Nov 102010
 

The passage of Oregon Measure 70 demonstrates that voters are still vulnerable  those would play on their fears and opt for vengeance rather than restoration without considering their high costs in the present and their guarantee of a greater problem with crime in the future.

MandMinsWILL THE fiscal collapse that has laid bare gross inequalities in the US economic system lead to meaningful reforms toward a more just society? One answer is suggested by the bursting of what might be called the “other housing bubble,’’ for these two years have also brought to crisis the three-decade-long frenzy of mass imprisonment. If there was a bailout for bankers, can there be one for inmates?

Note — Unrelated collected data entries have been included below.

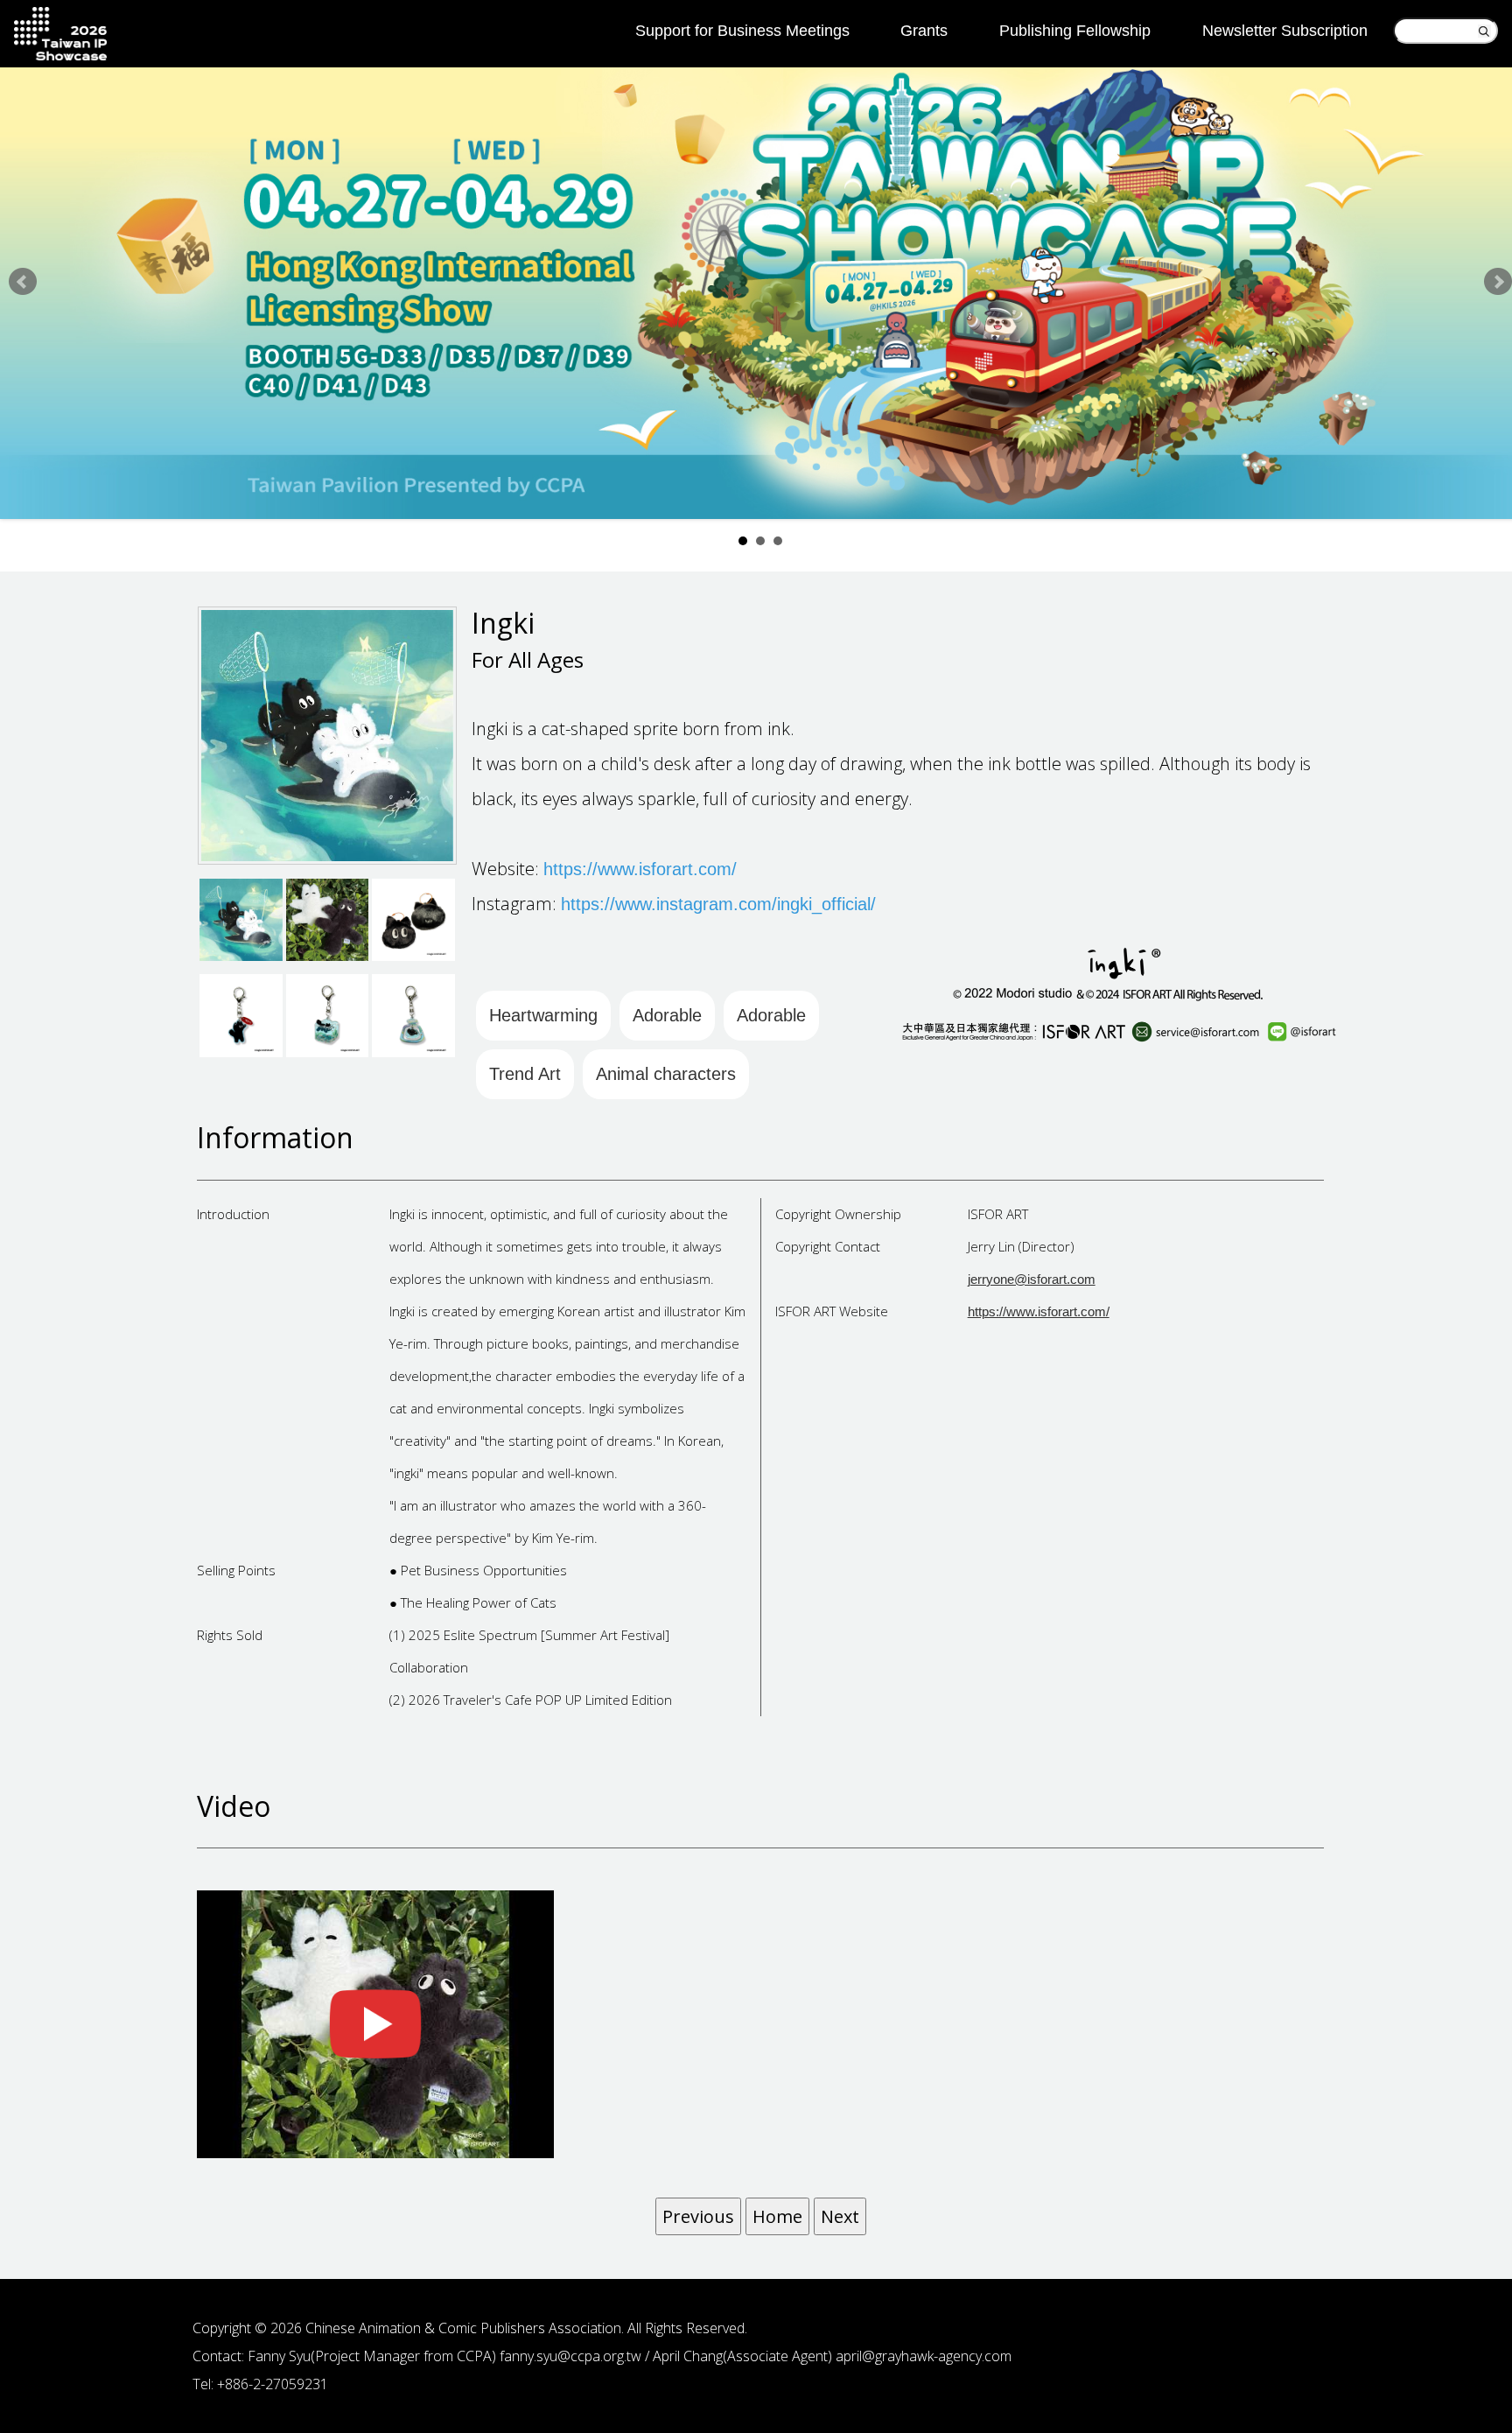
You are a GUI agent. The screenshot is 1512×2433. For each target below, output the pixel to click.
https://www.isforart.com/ (1039, 1311)
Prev (23, 282)
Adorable (667, 1015)
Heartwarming (543, 1015)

It is commonly observed now that, beginning about 1981, during the Reagan administration, the wealth of a tiny percentage of top-tier earners sky-rocketed, while the wages of the vast majority of Americans went flat. A rapid escalation in the illusory value of homeownership soon followed. But an unseen boom began then, too — in American rates of incarceration, the housing bubble in prisons. A recent issue of Daedalus, the journal of the American Academy of Arts and Sciences, lays it out. In 1975, there were fewer than 400,000 people locked up in the United States. By 2000, that had grown to 2 million, and by this year to nearly 2.5 million. As the social scientist Glenn C. Loury points out, with 5 percent of the world’s population, the United States imprisons 25 percent of all humans behind bars. This effectively created a vibrant shadow economy: American spending on the criminal justice system went from $33 billion in 1980 to $216 billion in 2010 — an increase of 660 percent. Criminal justice is the third largest employer in the country.

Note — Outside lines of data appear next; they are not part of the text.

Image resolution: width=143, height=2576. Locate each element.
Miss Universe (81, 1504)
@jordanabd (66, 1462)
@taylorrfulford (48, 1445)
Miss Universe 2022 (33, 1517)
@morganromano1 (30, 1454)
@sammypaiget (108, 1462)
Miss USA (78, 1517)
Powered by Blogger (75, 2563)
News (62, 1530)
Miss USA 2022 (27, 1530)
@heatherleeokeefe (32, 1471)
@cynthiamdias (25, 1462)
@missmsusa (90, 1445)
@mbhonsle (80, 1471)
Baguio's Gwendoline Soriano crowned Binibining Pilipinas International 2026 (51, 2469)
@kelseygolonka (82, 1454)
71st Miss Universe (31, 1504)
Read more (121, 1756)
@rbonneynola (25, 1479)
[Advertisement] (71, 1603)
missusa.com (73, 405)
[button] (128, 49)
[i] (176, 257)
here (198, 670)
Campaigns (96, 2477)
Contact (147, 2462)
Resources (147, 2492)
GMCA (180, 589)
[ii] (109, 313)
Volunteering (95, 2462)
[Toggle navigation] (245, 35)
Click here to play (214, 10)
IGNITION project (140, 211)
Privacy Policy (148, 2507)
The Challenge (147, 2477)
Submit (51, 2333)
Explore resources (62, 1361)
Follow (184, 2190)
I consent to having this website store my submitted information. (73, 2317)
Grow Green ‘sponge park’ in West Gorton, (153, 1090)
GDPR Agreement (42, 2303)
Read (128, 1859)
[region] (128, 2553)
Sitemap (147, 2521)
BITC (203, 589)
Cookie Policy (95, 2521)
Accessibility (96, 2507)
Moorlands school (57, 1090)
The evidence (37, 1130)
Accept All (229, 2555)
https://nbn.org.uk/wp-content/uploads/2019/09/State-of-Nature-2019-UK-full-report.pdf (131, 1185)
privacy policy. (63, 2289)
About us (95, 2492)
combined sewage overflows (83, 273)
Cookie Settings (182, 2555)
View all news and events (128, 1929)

But while prisons boomed, something else was happening — a trade-off. As sociologist Loic Wacquant says, the government was simultaneously slashing funds for public housing. In the 1990s, as federal corrections budgets increased by $19 billion, money for housing was cut by $17 billion, “effectively making the construction of prisons the nation’s main housing program for the poor.’’ State budgets took their cues from Washington in a new but unspoken national consensus: poverty itself was criminalized. Although “law and order’’ was taken to be a Republican mantra, this phenomenon was fully bipartisan, as Wacquant shows, with the most ferocious growth in the incarceration of poor people occurring in the Clinton years. “Welfare as we know it’’ was replaced by punishment. States went prison-crazy.

But the current fiscal crisis has blown a hole through all that razor-wire. State budgets suddenly cannot afford prison systems, which universally choke off funds for education, transportation, and infrastructure… [emphasis added]

Inserted from <Boston Globe>

When we take money from education, housing, and infrastructure to pay for runaway incarceration, we are less safe than before, because the help needed to give poor youth a stake in their communities is will not be there, and because of that lack, even more will turn to crime.

I grant you that there are some prisoners who can never be released safely, bit based on what they have done, but based on their unwillingness to change.  Fortunately, they are few in number.  On the other hand there are prisoners like the ones we work with in the 7th Step Club at Oregon State Penitentiary.  They work tirelessly to understand the choices they made that led them into into crime, reform the defects in their thinking that enabled those choices, and develop intervention strategies to prevent recurrence, so they can return to their communities as productive citizens.  We are proud to support their efforts.

Sentencing and release policies that do not take into account such individual differences waste money that could be used far more effectively to prevent crime in the first place and to help former prisoners transition.